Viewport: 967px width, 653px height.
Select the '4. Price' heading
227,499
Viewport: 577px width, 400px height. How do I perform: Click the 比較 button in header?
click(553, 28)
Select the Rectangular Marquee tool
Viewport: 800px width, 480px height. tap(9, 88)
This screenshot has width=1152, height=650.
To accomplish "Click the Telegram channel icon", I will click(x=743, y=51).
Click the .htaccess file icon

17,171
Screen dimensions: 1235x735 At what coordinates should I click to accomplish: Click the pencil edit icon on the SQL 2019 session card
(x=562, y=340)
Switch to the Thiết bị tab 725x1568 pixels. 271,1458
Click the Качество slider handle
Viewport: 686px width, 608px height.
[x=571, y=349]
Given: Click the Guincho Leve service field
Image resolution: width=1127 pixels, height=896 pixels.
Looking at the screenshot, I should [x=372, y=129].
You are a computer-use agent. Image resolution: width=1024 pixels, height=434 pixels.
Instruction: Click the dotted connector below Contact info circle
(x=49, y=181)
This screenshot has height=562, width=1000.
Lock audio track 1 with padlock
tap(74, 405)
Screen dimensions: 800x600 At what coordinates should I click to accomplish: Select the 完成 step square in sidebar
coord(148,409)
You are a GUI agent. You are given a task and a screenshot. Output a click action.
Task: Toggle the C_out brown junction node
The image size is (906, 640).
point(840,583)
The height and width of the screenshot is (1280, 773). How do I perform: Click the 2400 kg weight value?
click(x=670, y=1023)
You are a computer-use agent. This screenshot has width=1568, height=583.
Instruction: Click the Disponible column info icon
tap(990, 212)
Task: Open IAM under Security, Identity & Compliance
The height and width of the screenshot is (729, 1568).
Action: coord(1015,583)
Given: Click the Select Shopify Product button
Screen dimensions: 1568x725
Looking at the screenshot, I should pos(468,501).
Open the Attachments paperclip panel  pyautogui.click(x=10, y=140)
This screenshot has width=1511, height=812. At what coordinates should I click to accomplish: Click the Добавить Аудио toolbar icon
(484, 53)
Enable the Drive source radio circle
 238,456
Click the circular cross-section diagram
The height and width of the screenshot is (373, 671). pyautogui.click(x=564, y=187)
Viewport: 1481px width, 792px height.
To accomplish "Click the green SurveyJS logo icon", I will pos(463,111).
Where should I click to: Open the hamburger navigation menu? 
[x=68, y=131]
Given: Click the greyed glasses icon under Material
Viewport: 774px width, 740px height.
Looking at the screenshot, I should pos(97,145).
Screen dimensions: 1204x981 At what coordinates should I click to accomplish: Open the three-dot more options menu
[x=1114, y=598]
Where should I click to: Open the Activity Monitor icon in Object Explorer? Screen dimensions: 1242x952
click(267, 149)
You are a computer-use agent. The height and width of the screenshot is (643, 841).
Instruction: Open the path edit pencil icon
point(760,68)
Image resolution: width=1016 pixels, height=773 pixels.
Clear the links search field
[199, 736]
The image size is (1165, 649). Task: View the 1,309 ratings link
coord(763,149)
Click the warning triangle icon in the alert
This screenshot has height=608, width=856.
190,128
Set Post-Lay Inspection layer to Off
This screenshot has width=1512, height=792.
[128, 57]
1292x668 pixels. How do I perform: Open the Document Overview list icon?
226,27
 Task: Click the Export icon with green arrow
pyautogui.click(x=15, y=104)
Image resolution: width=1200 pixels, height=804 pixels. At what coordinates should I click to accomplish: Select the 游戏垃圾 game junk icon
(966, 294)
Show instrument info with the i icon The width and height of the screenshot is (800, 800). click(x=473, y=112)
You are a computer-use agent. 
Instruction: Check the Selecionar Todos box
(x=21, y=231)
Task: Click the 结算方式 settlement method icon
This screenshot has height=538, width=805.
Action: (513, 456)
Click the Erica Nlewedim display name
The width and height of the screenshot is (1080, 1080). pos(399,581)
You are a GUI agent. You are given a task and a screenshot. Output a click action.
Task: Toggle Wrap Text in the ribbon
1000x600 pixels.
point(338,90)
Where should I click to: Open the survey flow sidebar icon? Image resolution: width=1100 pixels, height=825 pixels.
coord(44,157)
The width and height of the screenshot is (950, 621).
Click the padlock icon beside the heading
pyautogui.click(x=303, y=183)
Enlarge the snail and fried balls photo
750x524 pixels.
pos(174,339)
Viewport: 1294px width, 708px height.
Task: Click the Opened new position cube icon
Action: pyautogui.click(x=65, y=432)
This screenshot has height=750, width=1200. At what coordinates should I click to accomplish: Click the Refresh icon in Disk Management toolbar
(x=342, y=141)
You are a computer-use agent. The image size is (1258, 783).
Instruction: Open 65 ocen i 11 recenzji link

━━━━━━━━━━━━━━━━━━━━━━━━━━━━━━

▶ [Exercise aim]
Set down the lines of the listing above verbatim, first line through the line containing "This screenshot has width=1152, height=650.", inclusive; add no other lines.

▶ [Answer to this problem]
Viewport: 967px width, 653px height.
Select the '4. Price' heading
227,499
Viewport: 577px width, 400px height. How do I perform: Click the 比較 button in header?
click(553, 28)
Select the Rectangular Marquee tool
Viewport: 800px width, 480px height. tap(9, 88)
This screenshot has width=1152, height=650.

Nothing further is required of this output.